Ruling

06005-18 Newlands v Evening Telegraph (Dundee)

    • Date complaint received

      14th February 2019

    • Outcome

      No breach - after investigation

    • Code provisions

      1 Accuracy, 2 Privacy, 4 Intrusion into grief or shock, 8 Hospitals

Decision of the Complaints Committee: 06005-18 Newlands v Evening Telegraph (Dundee)

Summary of Complaint

1. Kathleen Newlands complained to the Independent Press Standards Organisation that the Evening Telegraph (Dundee) breached Clause 1 (Accuracy), Clause 2 (Privacy), Clause 4 (Intrusion into grief or shock), and Clause 8 (Hospitals) of the Editors’ Code of Practice in an article headlined “Notorious shoplifter found dead”, published on 8 September 2018.

2. The article reported that a “one-legged man who became notorious for carrying out shoplifting sprees on his mobility scooter has been found dead in a hospital toilet”. It said that the man, who was named, had been found at a named hospital three days previously “alongside evidence of illicit drug misuse”. It said that the man had “had a leg amputated because of drug-related issues”, and that he had “a long list of convictions for crimes of dishonesty” which “had not been stopped by the loss of a leg about a year ago”.

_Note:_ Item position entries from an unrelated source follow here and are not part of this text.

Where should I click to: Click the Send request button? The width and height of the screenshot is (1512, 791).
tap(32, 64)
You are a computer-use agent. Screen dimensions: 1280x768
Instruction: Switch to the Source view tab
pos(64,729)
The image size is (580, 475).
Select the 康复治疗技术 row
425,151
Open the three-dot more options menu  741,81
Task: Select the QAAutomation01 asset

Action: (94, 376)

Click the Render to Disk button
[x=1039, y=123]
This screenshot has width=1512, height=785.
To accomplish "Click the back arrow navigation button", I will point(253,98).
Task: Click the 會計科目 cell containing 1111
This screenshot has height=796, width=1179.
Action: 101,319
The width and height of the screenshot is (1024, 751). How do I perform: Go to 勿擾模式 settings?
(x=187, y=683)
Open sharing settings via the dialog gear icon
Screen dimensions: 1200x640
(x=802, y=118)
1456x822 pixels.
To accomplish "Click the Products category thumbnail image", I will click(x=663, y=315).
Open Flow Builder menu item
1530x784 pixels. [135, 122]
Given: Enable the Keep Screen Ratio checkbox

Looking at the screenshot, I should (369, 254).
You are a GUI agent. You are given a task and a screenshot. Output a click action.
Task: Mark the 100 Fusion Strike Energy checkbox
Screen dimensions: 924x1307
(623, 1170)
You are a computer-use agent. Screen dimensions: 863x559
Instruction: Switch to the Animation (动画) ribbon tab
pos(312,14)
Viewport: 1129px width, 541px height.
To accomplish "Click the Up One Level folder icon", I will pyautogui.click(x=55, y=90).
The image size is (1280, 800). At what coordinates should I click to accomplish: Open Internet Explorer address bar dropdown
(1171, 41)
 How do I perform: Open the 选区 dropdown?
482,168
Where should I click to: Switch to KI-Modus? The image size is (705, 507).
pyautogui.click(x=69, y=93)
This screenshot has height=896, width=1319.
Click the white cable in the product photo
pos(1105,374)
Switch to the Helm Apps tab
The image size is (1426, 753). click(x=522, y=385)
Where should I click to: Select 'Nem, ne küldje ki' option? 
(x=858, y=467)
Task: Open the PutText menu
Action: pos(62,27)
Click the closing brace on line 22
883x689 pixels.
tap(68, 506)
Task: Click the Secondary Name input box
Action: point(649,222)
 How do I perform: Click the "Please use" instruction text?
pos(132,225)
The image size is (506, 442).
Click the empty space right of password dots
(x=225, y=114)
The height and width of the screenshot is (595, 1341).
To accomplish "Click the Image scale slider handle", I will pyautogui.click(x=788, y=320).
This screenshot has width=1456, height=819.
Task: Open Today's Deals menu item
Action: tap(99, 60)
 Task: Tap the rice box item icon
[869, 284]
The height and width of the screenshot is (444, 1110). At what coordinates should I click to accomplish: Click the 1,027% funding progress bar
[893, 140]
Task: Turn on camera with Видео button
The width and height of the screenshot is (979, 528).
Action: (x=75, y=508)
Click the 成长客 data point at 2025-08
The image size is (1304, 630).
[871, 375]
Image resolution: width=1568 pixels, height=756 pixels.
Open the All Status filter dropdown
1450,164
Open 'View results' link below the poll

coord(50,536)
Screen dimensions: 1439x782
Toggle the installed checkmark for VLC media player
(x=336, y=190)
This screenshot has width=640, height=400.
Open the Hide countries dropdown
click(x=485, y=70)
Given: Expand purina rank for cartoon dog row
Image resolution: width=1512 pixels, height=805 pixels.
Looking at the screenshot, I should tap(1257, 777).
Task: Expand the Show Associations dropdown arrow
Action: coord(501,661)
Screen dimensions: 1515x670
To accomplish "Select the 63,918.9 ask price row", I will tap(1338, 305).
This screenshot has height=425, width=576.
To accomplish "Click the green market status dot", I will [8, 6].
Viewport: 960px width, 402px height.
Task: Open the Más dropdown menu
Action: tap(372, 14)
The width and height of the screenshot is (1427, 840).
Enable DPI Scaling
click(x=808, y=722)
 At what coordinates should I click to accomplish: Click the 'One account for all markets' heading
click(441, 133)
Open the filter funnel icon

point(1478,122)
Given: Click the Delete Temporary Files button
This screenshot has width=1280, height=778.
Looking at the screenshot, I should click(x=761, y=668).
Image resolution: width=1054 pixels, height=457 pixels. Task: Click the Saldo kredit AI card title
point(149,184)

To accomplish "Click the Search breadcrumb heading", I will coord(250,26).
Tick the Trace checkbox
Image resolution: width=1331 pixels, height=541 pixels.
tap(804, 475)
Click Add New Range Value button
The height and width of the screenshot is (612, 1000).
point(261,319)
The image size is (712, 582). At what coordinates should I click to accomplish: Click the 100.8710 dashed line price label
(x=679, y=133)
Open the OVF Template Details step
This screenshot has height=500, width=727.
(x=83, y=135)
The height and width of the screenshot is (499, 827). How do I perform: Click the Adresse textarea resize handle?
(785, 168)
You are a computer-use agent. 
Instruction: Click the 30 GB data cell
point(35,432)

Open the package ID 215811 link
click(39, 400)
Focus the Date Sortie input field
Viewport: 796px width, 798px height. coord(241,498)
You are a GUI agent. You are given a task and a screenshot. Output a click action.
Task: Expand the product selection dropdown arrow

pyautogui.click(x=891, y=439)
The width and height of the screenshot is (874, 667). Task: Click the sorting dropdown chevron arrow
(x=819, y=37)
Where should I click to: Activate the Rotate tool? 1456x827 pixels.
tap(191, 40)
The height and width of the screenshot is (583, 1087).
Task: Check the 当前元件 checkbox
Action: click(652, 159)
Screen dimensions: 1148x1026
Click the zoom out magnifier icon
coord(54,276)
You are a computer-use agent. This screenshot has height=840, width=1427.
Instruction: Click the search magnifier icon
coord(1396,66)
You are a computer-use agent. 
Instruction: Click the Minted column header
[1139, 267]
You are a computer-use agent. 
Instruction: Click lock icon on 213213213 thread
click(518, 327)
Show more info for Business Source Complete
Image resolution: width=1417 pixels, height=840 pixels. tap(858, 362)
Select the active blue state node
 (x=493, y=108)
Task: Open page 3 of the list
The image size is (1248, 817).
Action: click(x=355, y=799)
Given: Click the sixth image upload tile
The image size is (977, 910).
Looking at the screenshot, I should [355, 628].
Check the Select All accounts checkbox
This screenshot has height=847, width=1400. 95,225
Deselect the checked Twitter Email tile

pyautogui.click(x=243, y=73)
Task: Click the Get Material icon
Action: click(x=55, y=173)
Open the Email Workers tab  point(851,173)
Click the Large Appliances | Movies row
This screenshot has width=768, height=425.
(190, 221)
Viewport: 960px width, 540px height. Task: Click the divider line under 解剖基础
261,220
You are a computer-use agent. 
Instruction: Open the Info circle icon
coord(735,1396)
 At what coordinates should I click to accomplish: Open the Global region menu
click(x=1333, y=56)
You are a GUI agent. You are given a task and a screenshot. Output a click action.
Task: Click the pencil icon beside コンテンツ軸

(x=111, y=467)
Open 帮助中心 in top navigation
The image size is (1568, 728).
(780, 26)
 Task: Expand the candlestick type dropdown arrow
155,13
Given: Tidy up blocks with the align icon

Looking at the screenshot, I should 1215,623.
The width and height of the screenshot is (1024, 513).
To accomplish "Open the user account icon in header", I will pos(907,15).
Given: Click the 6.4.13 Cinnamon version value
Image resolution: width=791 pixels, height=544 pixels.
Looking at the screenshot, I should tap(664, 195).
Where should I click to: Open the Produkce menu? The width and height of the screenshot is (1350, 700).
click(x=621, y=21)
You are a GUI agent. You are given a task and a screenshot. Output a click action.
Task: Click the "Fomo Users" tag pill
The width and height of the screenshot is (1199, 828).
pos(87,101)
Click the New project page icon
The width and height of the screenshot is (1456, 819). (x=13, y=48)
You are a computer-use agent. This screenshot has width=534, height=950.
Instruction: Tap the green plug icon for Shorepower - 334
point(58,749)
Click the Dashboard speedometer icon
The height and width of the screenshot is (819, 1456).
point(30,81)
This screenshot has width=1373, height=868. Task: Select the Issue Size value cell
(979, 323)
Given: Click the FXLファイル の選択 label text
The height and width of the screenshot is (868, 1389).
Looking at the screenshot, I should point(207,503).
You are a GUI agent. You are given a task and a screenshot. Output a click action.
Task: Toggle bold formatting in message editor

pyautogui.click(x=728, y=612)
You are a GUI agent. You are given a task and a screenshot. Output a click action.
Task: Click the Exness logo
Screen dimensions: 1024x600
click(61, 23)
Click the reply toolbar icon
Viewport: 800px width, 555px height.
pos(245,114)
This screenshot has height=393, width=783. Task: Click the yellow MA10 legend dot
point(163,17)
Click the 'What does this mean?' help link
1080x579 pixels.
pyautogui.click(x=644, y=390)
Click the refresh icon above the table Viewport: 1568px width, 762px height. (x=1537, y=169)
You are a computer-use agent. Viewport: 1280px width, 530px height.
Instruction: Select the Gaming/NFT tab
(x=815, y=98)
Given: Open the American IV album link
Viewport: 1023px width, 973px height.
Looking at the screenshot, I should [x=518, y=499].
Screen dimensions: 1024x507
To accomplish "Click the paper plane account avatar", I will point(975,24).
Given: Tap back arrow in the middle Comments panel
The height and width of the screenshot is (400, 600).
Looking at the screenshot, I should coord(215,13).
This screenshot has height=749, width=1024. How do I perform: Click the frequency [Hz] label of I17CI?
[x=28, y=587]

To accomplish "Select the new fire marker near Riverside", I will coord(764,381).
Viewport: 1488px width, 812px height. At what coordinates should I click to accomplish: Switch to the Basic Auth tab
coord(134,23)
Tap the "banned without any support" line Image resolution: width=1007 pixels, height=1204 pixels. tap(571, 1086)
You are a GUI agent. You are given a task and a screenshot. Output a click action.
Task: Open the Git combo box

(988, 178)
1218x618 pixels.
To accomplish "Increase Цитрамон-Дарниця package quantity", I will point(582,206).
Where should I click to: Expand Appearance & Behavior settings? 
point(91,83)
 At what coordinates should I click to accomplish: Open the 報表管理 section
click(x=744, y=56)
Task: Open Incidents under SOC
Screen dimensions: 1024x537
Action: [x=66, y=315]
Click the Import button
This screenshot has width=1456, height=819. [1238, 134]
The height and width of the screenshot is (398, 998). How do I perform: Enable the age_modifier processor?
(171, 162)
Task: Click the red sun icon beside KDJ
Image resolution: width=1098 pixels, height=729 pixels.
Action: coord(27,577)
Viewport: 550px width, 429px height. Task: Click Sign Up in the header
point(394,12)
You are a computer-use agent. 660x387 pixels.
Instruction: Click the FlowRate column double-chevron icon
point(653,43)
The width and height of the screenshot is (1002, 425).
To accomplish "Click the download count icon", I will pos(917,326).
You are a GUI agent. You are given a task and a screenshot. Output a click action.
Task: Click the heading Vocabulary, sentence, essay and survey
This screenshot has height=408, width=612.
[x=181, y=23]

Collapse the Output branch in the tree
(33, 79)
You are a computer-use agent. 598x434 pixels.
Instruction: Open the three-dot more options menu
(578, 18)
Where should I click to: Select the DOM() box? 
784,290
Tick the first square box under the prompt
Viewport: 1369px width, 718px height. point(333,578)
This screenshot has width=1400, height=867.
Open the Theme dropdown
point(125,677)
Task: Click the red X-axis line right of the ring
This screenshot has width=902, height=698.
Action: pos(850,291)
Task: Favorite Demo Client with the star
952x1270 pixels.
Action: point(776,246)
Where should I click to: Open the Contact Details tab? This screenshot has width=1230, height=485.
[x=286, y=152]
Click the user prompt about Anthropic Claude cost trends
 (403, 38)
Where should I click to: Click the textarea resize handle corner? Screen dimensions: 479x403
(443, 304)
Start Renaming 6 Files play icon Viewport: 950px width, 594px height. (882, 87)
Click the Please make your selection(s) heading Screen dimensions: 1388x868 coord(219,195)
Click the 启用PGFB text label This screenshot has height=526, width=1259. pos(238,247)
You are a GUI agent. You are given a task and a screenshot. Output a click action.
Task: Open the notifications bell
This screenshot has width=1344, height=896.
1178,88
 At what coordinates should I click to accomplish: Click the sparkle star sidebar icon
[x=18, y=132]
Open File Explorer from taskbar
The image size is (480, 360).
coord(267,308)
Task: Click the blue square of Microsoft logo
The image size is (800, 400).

3. The article appeared in the same format online under the headline “One-legged man who went on shoplifting sprees on his scooter found dead in hospital toilet”, published on 8 September 2018.

4. The complainant – the man’s aunt – said that the article breached Clause 4 (Intrusion into grief or shock): the family had not been aware that the man had died in a hospital toilet, or that his death had been linked to drugs, prior the publication of the article. She was concerned that the article gave the impression that the man had entered the hospital to use drugs, when in fact he had been a patient there. She also said that the article breached Clause 1 (Accuracy) because the man had lost his leg due to an illness, rather than due to drug use. In addition, she said that the article breached Clause 8 (Hospitals) because it intruded on the man’s rights to patient confidentiality.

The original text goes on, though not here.